Facilitators and barriers influencing patient safety in Swedish hospitals: a qualitative study of nurses’ perceptions
Department of Medical and Health Sciences, Division of Health Care Analysis, Linkoping University, Linköping 581 83, Sweden
BMC Nursing 2014, 13:23 doi:10.1186/1472-6955-13-23Published: 13 August 2014
Sweden has undertaken many national, regional, and local initiatives to improve patient safety since the mid-2000s, but solid evidence of effectiveness for many solutions is often lacking. Nurses play a vital role in patient safety, constituting 71% of the workforce in Swedish health care. This interview study aimed to explore perceived facilitators and barriers influencing patient safety among nurses involved in the direct provision of care. Considering the importance of nurses with regard to patient safety, this knowledge could facilitate the development and implementation of better solutions.
A qualitative study with semi-structured individual interviews was carried out. The study population consisted of 12 registered nurses at general hospitals in Sweden. Data were analyzed using qualitative content analysis.
The nurses identified 22 factors that influenced patient safety within seven categories: ‘patient factors’, ‘individual staff factors’, ‘team factors’, ‘task and technology factors’, ‘work environment factors’, ‘organizational and management factors’, and ‘institutional context factors’. Twelve of the 22 factors functioned as both facilitators and barriers, six factors were perceived only as barriers, and four only as facilitators. There were no specific patterns showing that barriers or facilitators were more common in any category.

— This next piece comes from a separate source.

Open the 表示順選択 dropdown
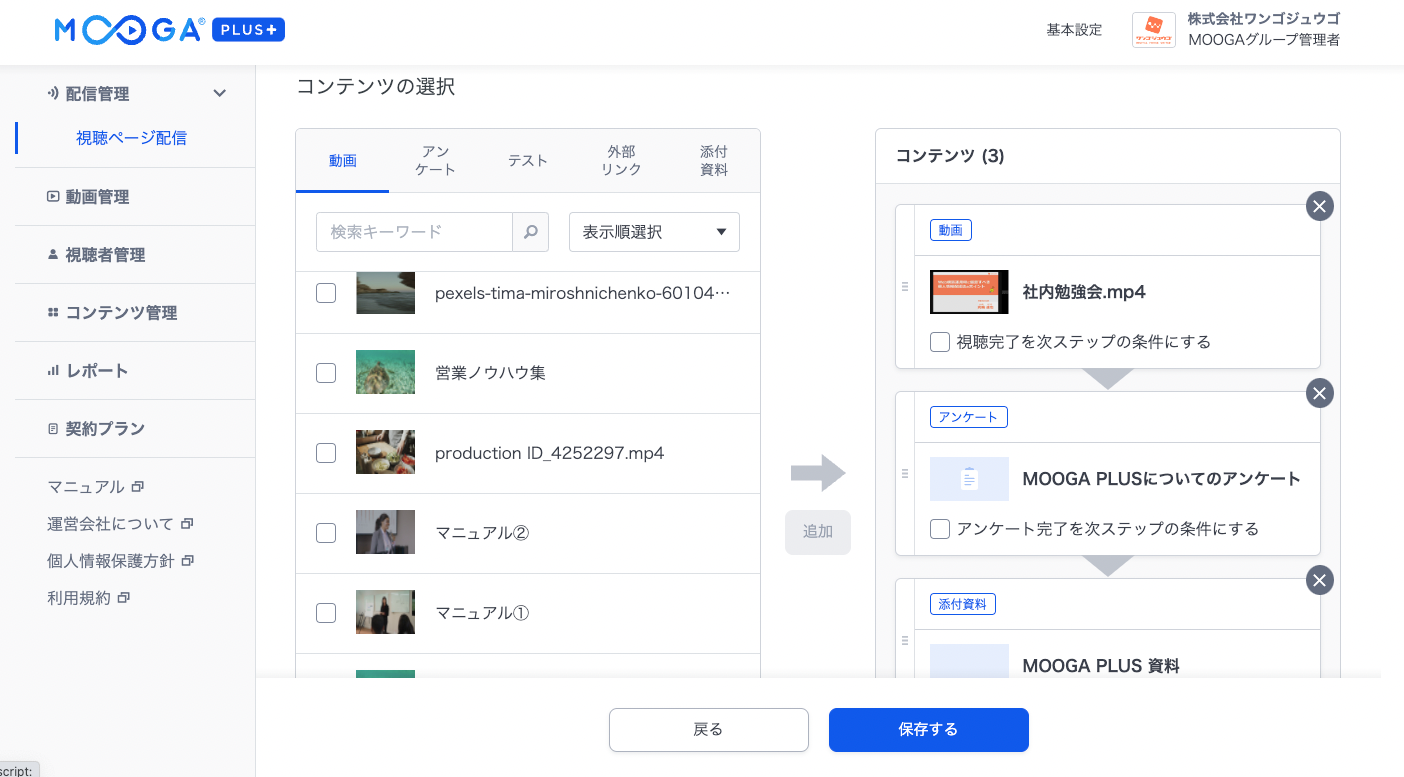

A broad range of factors are important for patient safety according to registered nurses working in general hospitals in Sweden. The nurses identified facilitators and barriers to improved patient safety at multiple system levels, indicating that complex multifaceted initiatives are required to address patient safety issues. This study encourages further research to achieve a more explicit understanding of the problems and solutions to patient safety.